§ Task material
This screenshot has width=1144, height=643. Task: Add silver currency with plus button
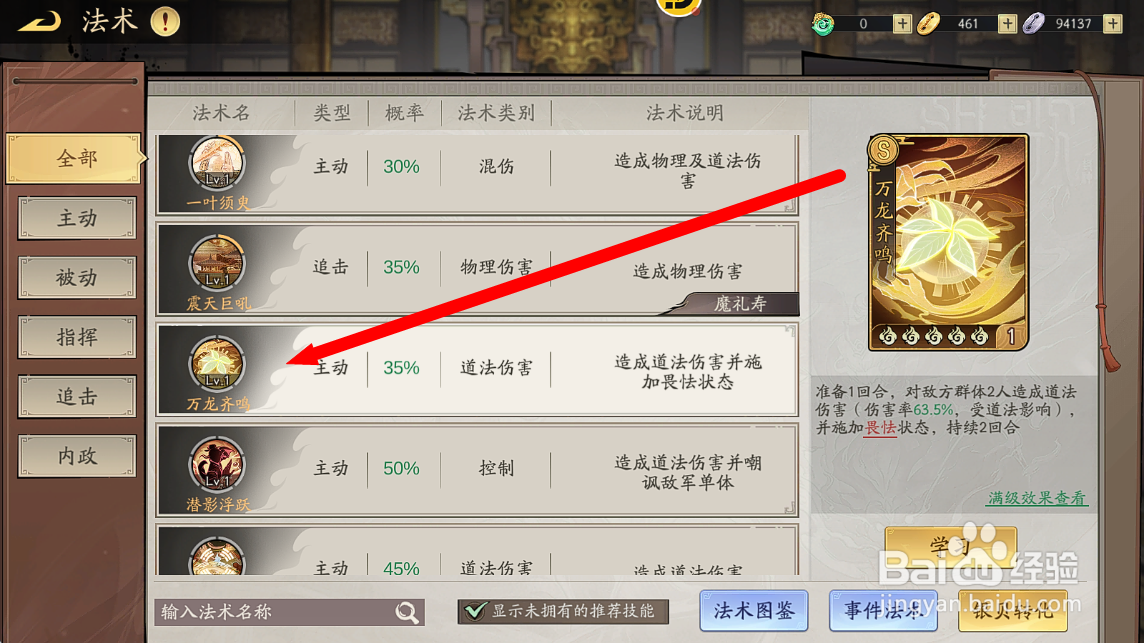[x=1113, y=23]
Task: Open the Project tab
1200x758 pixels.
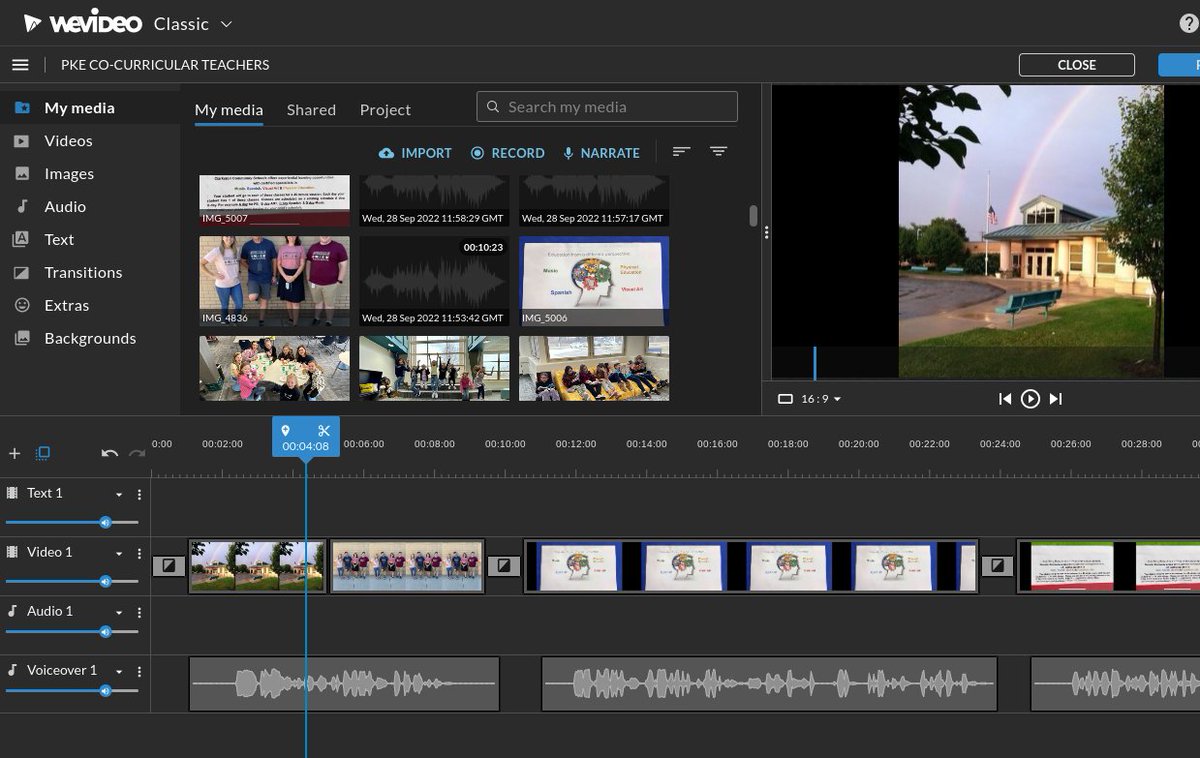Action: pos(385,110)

§ Task instructions
Please retype the data exactly as it appears, but without any of its pictures.

§ Response box
This screenshot has width=1144, height=643. Task: Add silver currency with plus button
[x=1113, y=23]
Task: Open the Project tab
1200x758 pixels.
Action: pos(385,110)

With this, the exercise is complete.